* GOAL OF THE EXERCISE
Find the line containing "You are a computer-use". Retype it and every later line of the records exactly, leaving out pictures.

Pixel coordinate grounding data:
+++++

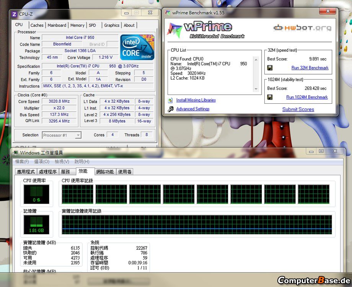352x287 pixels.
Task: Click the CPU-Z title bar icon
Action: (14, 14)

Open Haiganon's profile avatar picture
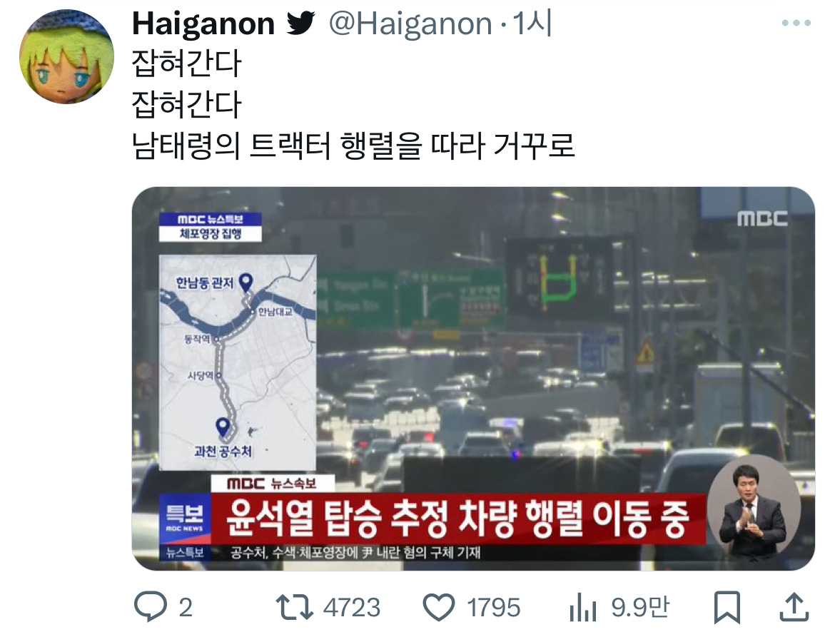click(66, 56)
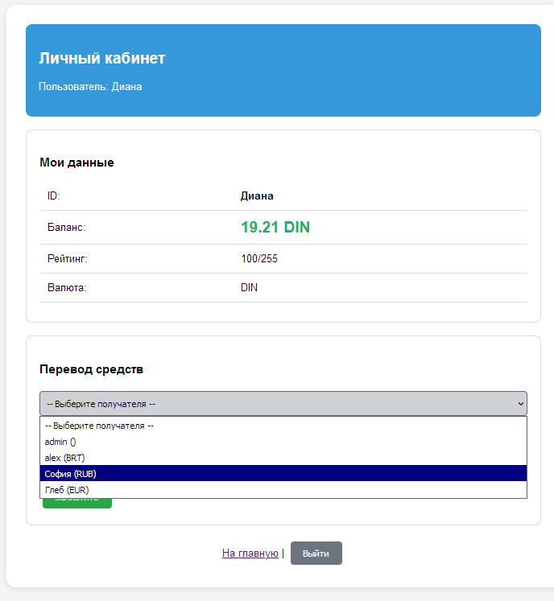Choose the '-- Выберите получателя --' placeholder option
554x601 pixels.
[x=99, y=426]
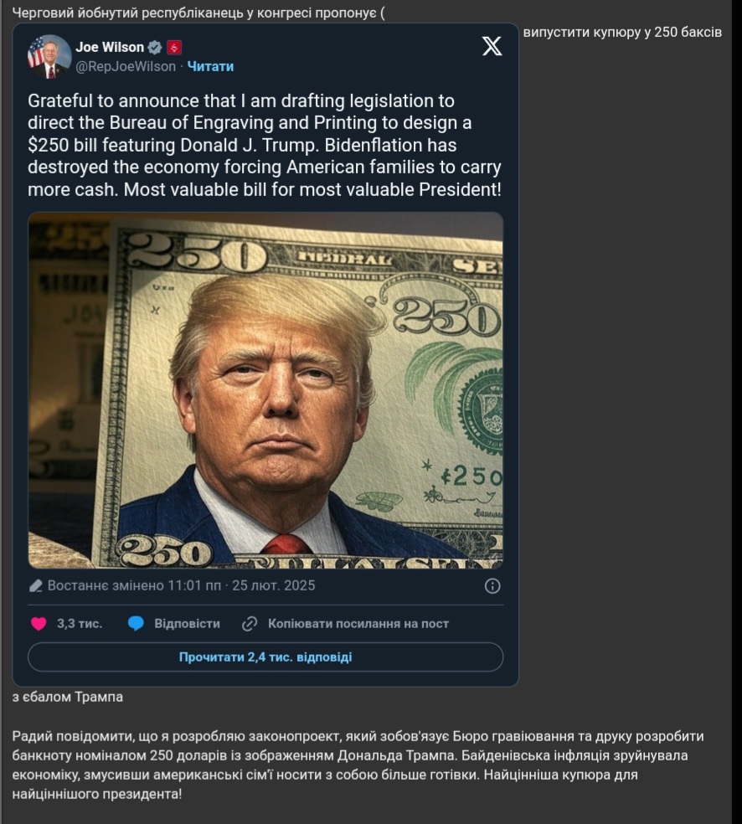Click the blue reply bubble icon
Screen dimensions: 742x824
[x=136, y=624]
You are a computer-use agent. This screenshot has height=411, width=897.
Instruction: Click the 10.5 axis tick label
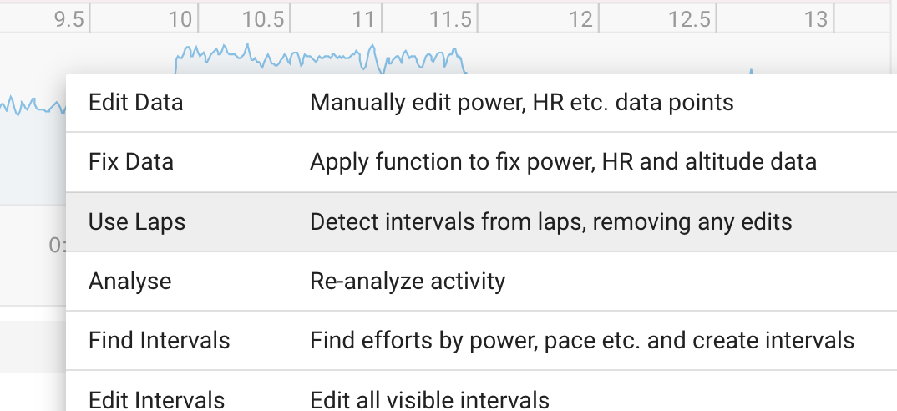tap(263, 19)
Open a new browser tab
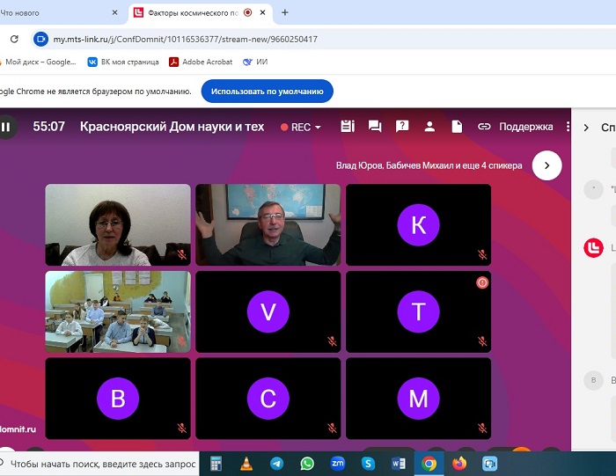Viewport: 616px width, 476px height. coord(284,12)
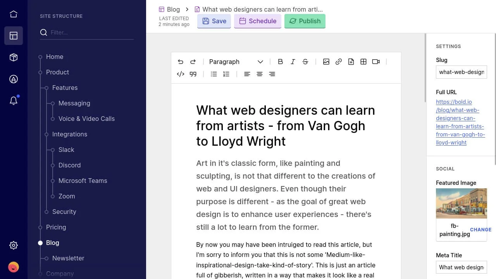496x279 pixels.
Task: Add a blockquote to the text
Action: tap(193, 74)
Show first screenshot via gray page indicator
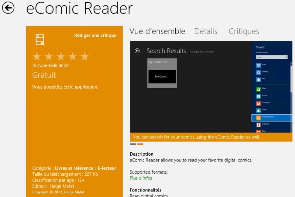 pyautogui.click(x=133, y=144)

+++++

* RESULT BELOW
You are a computer-use agent. This screenshot has height=411, width=897.
Instruction: Click the 10.5 axis tick label
tap(263, 19)
Open a new browser tab
Viewport: 616px width, 476px height. coord(284,12)
496x279 pixels.
Task: Add a blockquote to the text
Action: tap(193, 74)
Show first screenshot via gray page indicator
 pyautogui.click(x=133, y=144)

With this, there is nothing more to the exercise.